Dr Kevin Curran
With a multitude of consumer devices coming online from fridges to home heating systems the potential of IoT technology is undeniable. IoT devices can allow us to be informed of what is stocked in our fridge, or who is ringing the front doorbell from remote locations – homes are truly becoming connected. But despite all of the potential benefits and almost a decade of hype, a number of security and privacy concerns are beginning to arise.
In the rush to bring the technology to the mass market, the vital step of adequately ensuring security is embedded has led to IoT devices becoming an easy entry-point for large scale cyberattacks. Cyberattacks, such as NotPetya and WannaCry, have crippled entire organisations with denial of service attacks. The security of individual IoT devices are a concern as a single vulnerable device could lead to an entire network being compromised. It is vital the users ensure that their systems are protected at the device level as any piece of hardware connected to the internet, even an air-conditioning unit or smart bulb, is a potential weak point to be exploited by a hacker.
Security of data is another major issue that IoT throws up. As we have seen from the issues with Facebook and Cambridge Analytica, consumers are becoming more aware of the data they produce and are concerned about how that data is being stored, handled and used. The use of personal data by third-party companies was once seen as part and parcel of using social media networks but consumers now want ultimate control over their personal data and have become more vocal on the topic. As connected devices become commonplace and begin to collect more and more data on our daily habits, movements and health, the security of this data becomes increasingly important. This is particularly worrying when considering access to data from home smart locks, heating systems, lights and home appliances can allow hackers to know the times when home owners are not present.
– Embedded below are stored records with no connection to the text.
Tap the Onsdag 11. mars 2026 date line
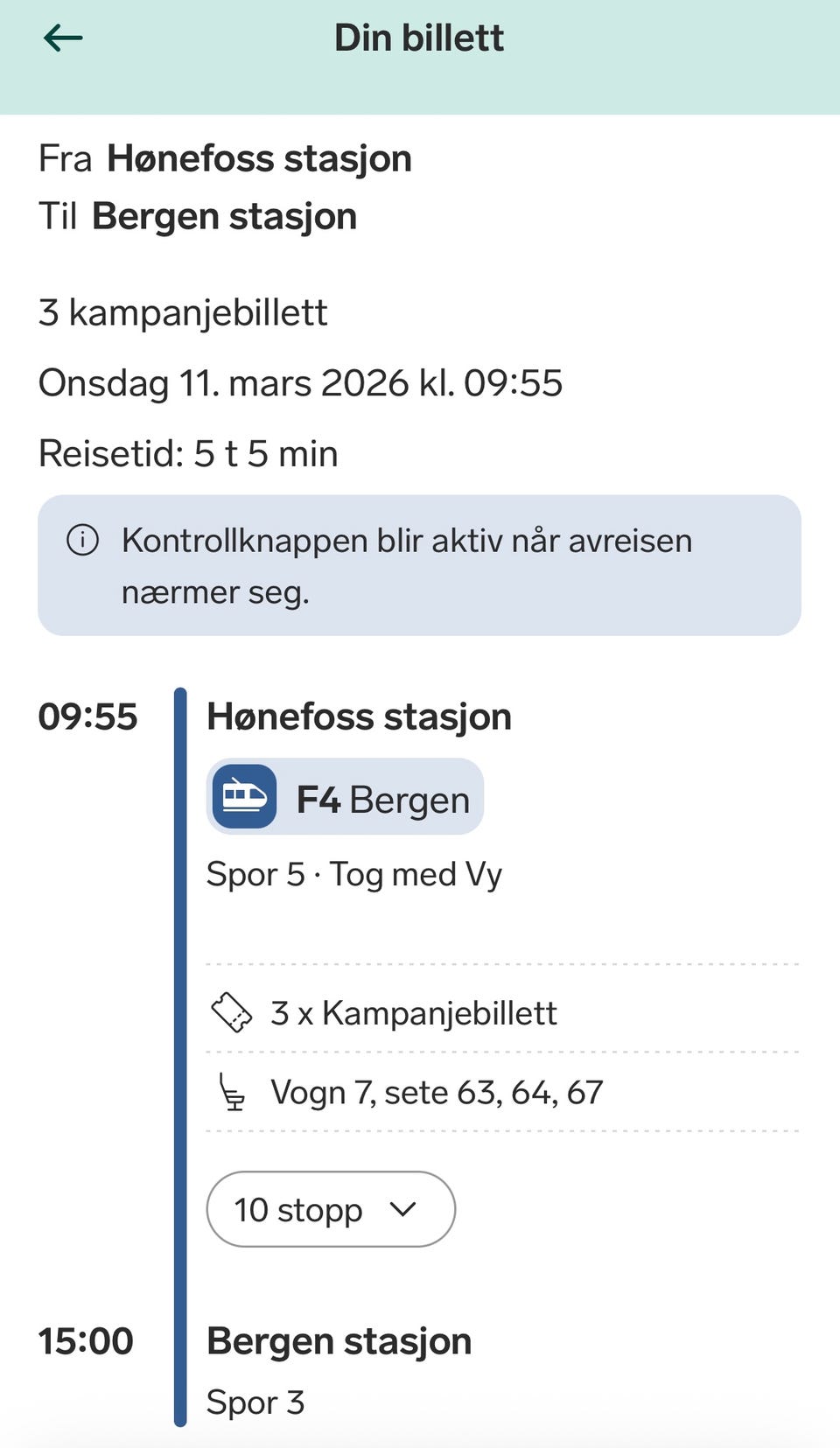The width and height of the screenshot is (840, 1448). 300,383
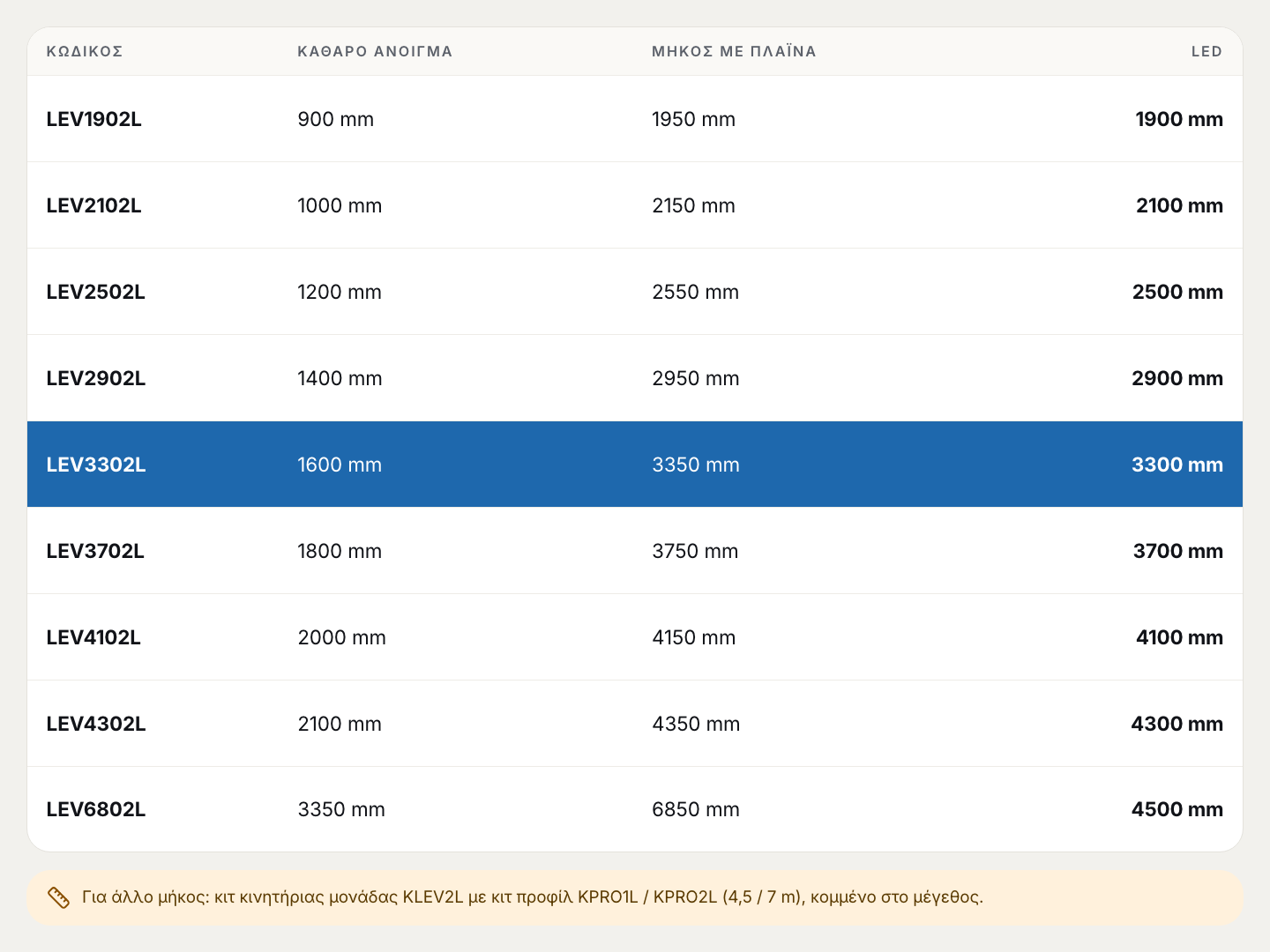Select the LEV1902L row code
The width and height of the screenshot is (1270, 952).
(93, 119)
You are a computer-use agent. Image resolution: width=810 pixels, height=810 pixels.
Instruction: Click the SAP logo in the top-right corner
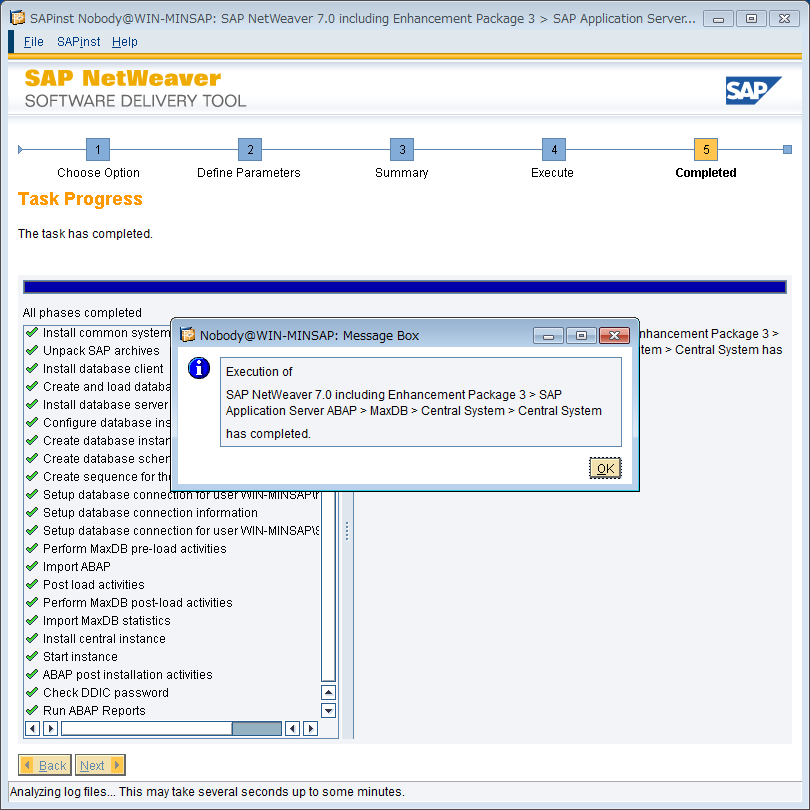tap(753, 89)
As the industry evolves, the need for a standard becomes more important to ensure interoperability and security for the system as a whole. A standard would prevent most basic security breaches and keep infrastructure safe from low-level attacks. At this moment, there is no pressure on manufacturers of IoT devices to provide a roadmap for essential security updates. While breaches are inevitable, making it as difficult as possible for hackers is vital.
Data breaches have become far too frequent an issue in recent years for consumers to implicitly trust that their data is safe. The onus is now on the organisations that are collecting and handling the data to provide reassurances that customers’ data is either safely secured on a server or completely deleted. In both instances, consumers also need to have complete control over their data, able to access or delete their personal data with ease. IoT manufactures need to develop privacy policies that outline in detail outline what data is being collected and how it will be processed, stored, and whether it will be shared with third party partners. This is of course in line with GDPR and means all IoT organisations, who would have previously not had to worry about such issues, will need to outline how they handle personal data as even household appliances will soon be collecting data.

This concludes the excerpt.